Copy the items word for word, from the line containing "Given: Switch to the 주문처리 현황 tab" through the end of the items, inclusive. Leave the pictures out of your answer.

DATASET RECORDS:
:::::
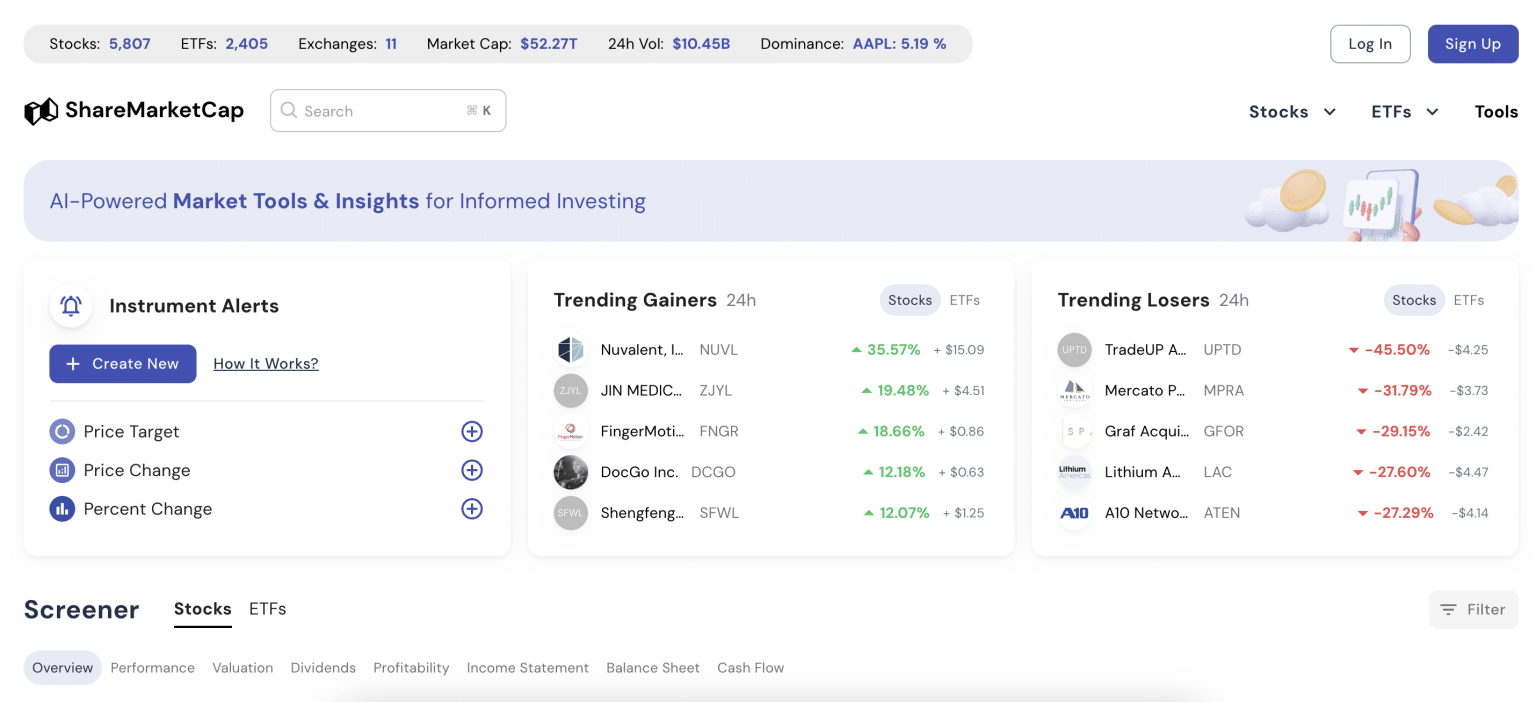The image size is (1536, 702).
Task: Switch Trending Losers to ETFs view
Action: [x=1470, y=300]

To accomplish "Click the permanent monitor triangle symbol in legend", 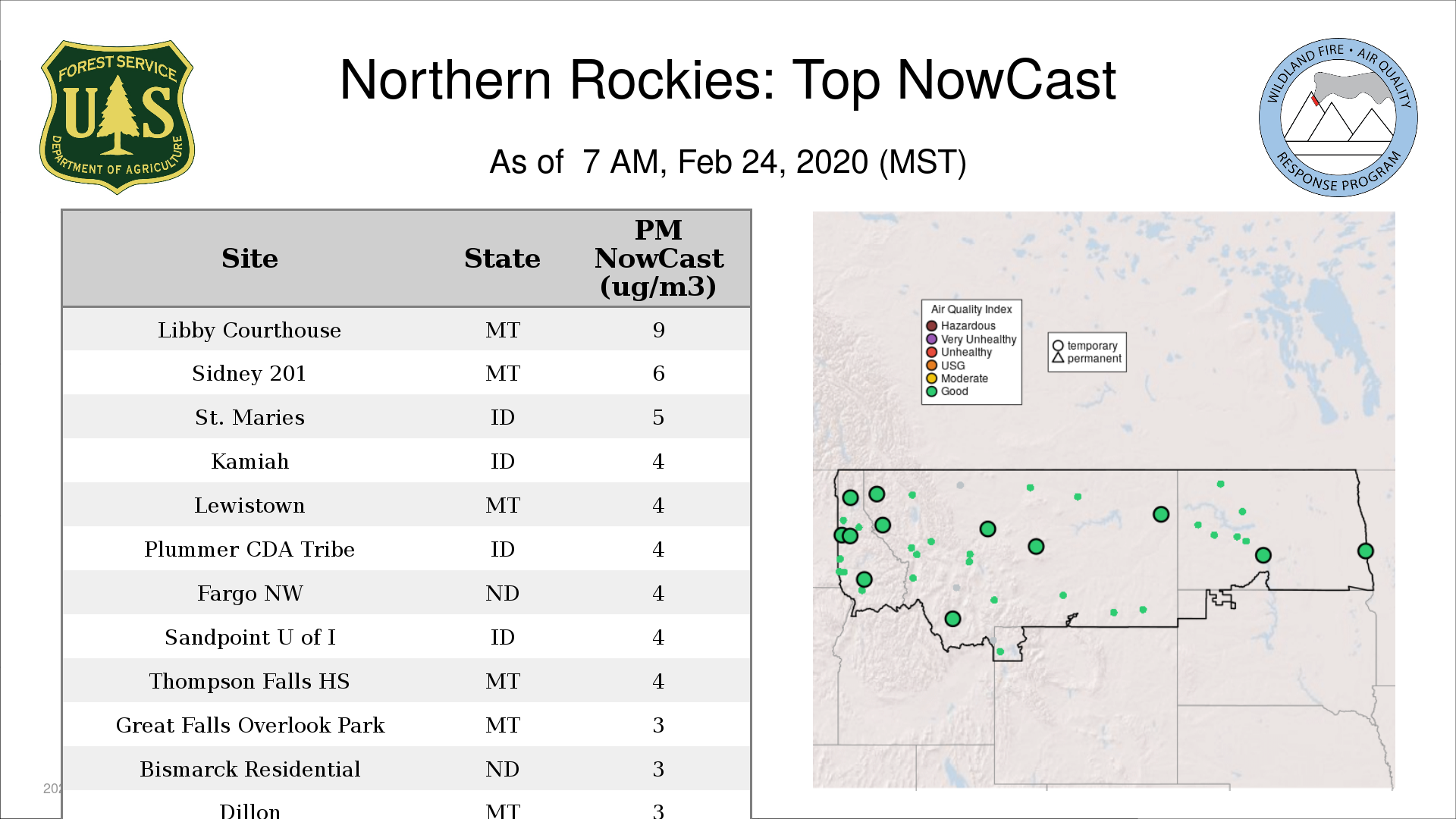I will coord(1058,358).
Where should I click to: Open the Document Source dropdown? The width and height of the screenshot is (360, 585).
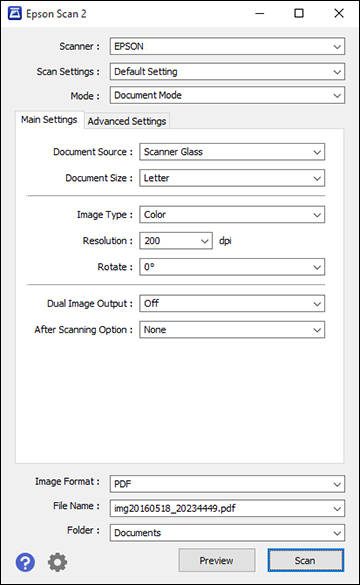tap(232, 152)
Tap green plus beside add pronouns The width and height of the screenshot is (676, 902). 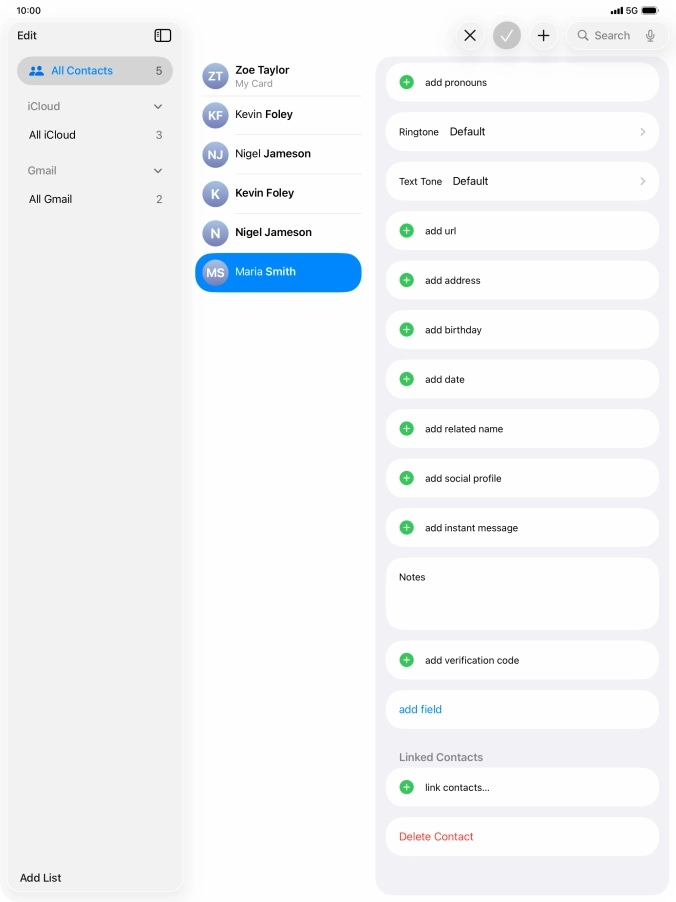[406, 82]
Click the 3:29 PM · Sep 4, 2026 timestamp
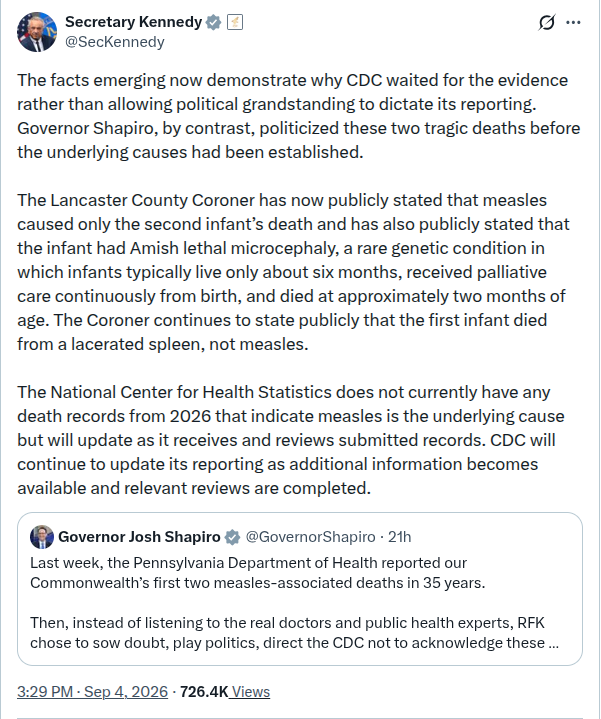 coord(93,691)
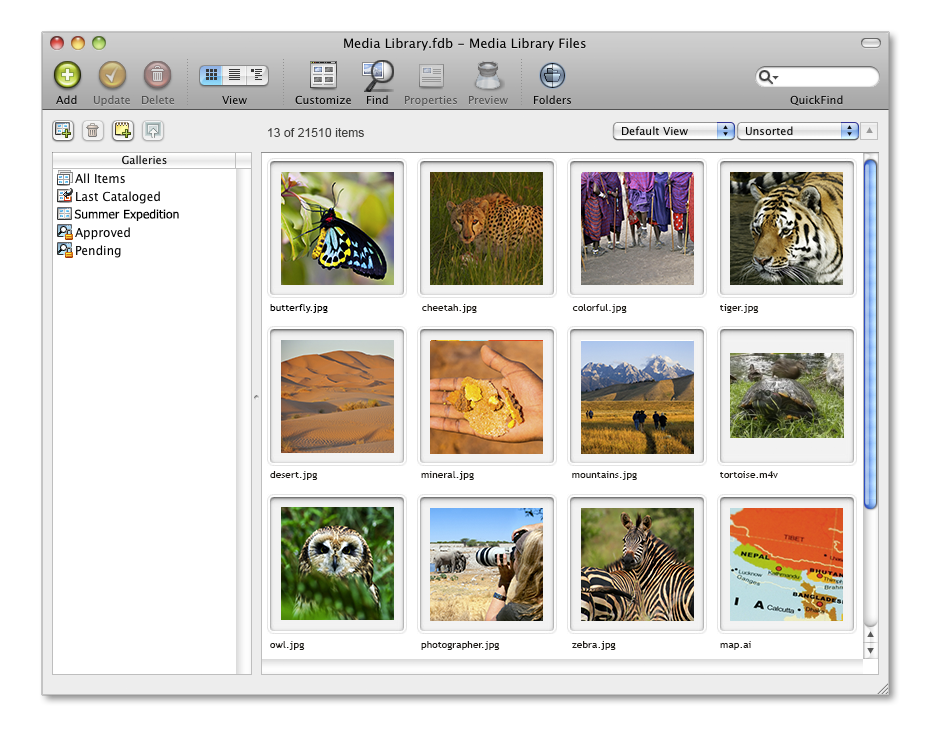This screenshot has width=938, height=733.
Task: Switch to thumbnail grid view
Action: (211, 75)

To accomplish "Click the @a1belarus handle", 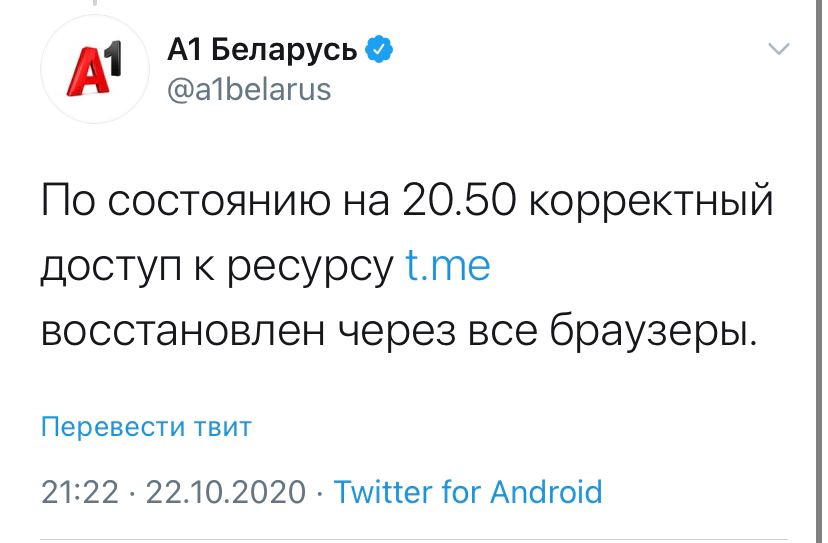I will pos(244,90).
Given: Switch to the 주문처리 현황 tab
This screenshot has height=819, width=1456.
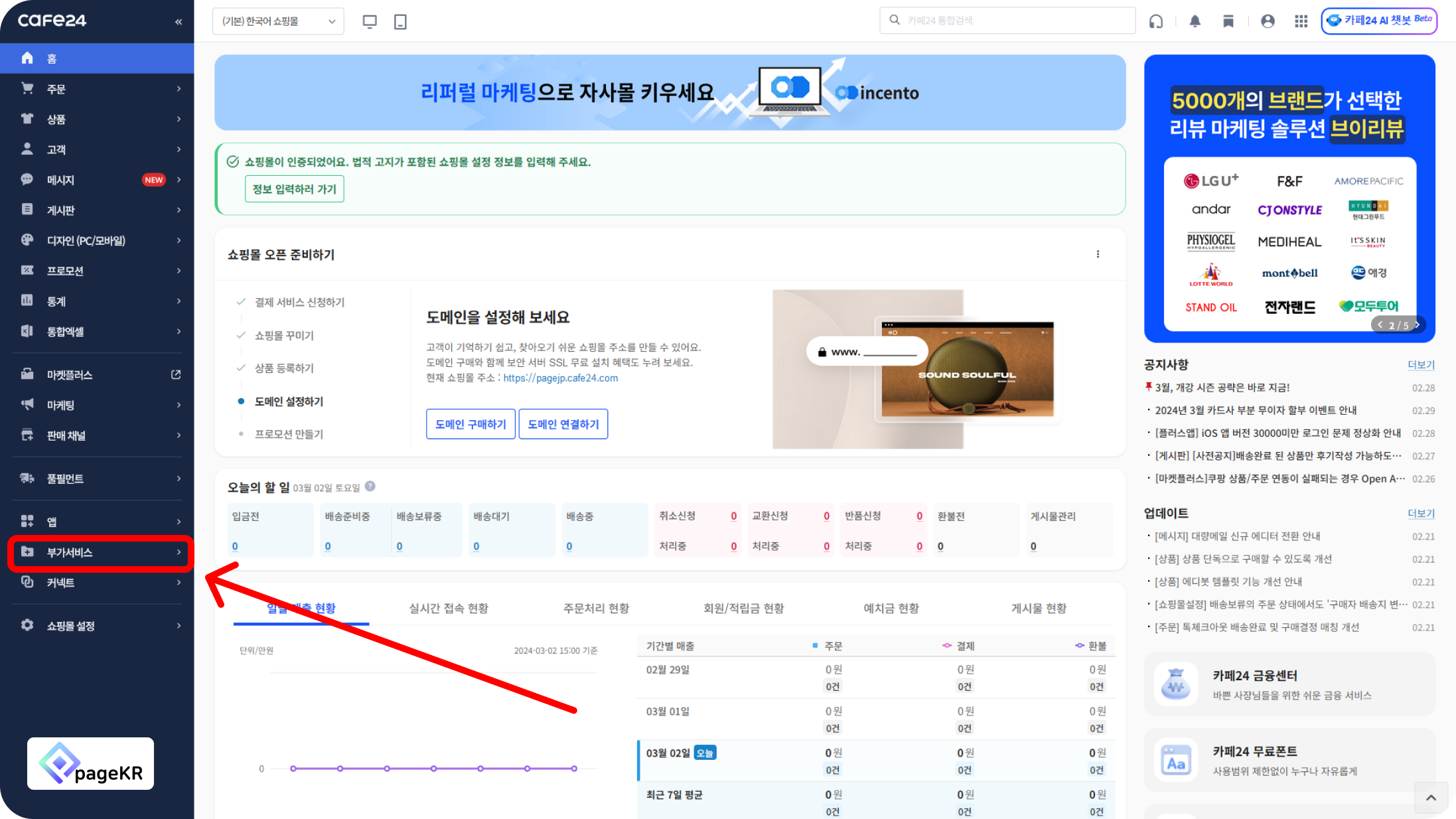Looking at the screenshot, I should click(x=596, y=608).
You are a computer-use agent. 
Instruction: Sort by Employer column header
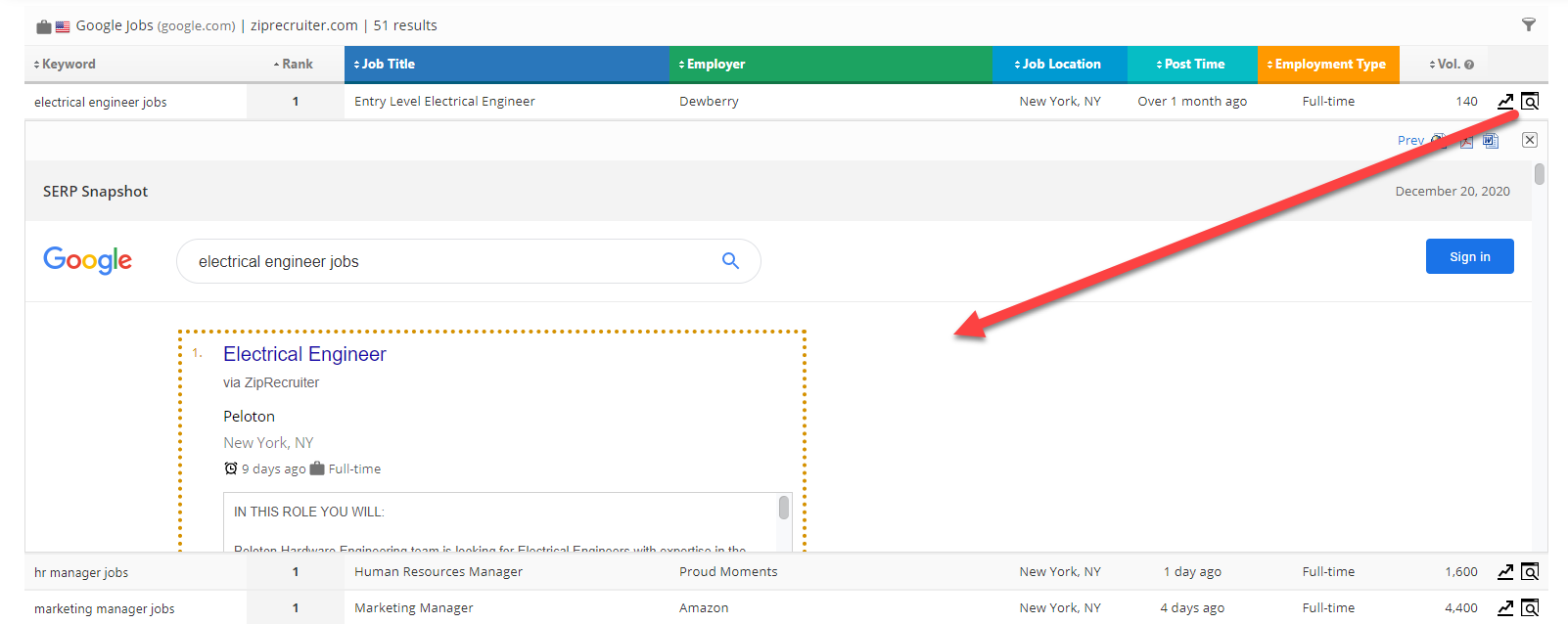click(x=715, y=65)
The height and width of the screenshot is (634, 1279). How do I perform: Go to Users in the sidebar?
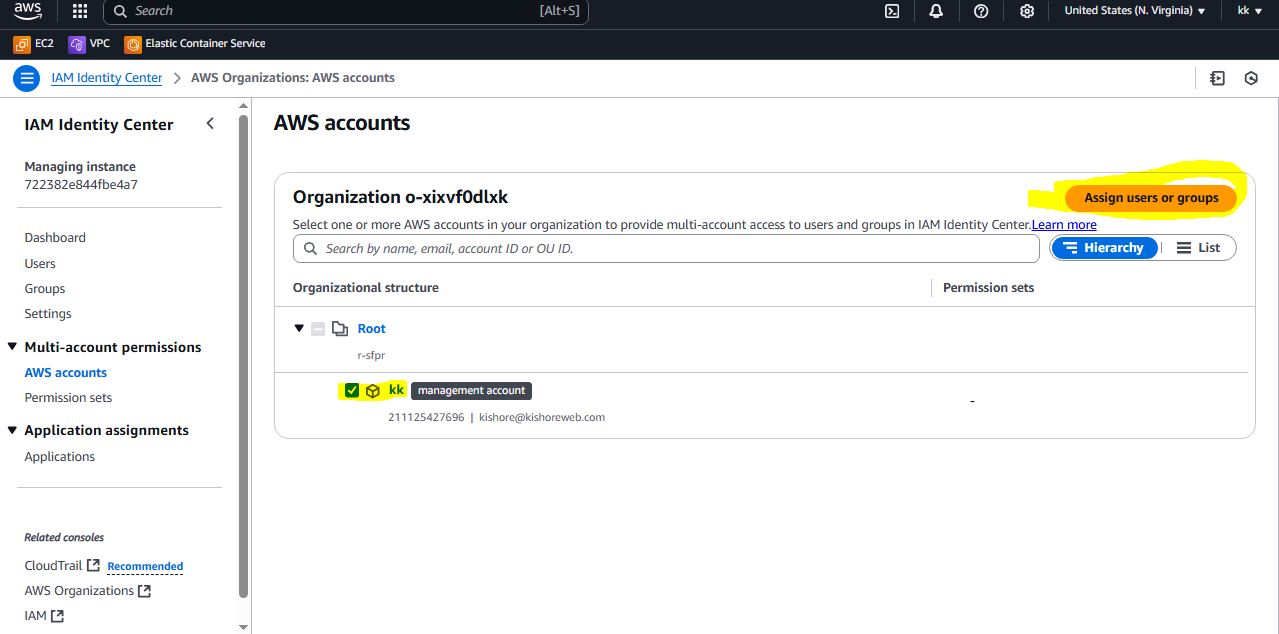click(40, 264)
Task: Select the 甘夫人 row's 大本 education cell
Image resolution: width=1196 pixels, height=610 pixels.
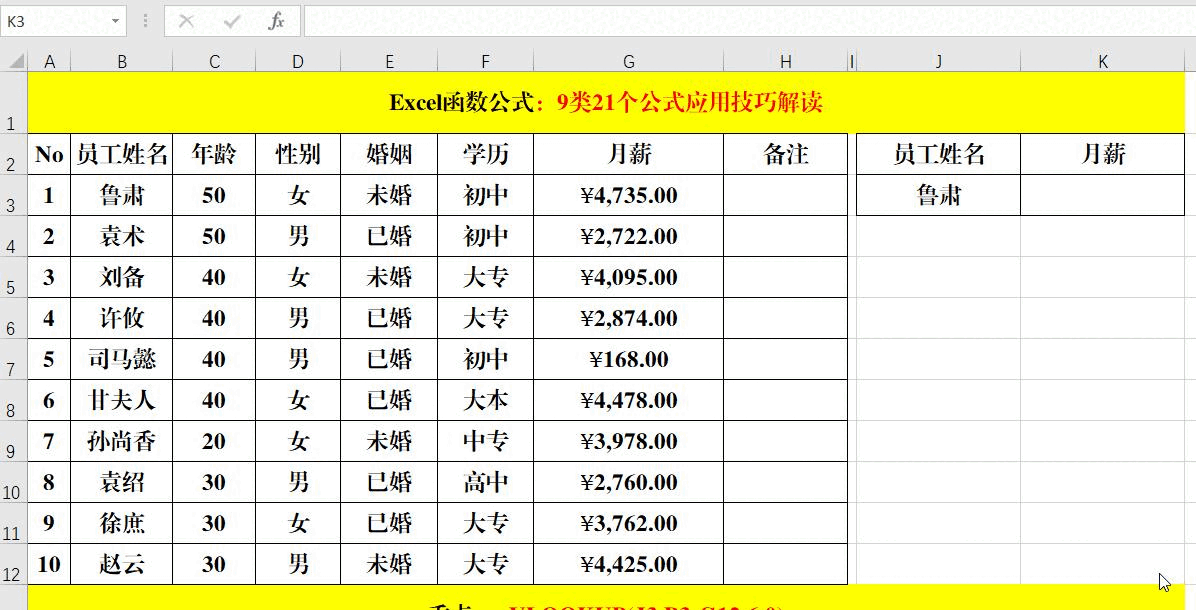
:::::
RESULT OF THE EXERCISE:
Given: Switch to the 주문처리 현황 tab
This screenshot has height=819, width=1456.
Looking at the screenshot, I should click(x=596, y=608).
You are a computer-use agent. 
Instruction: Sort by Employer column header
click(x=715, y=65)
The height and width of the screenshot is (634, 1279). How do I perform: Go to Users in the sidebar?
click(40, 264)
Task: Select the 甘夫人 row's 大本 education cell
Image resolution: width=1196 pixels, height=610 pixels.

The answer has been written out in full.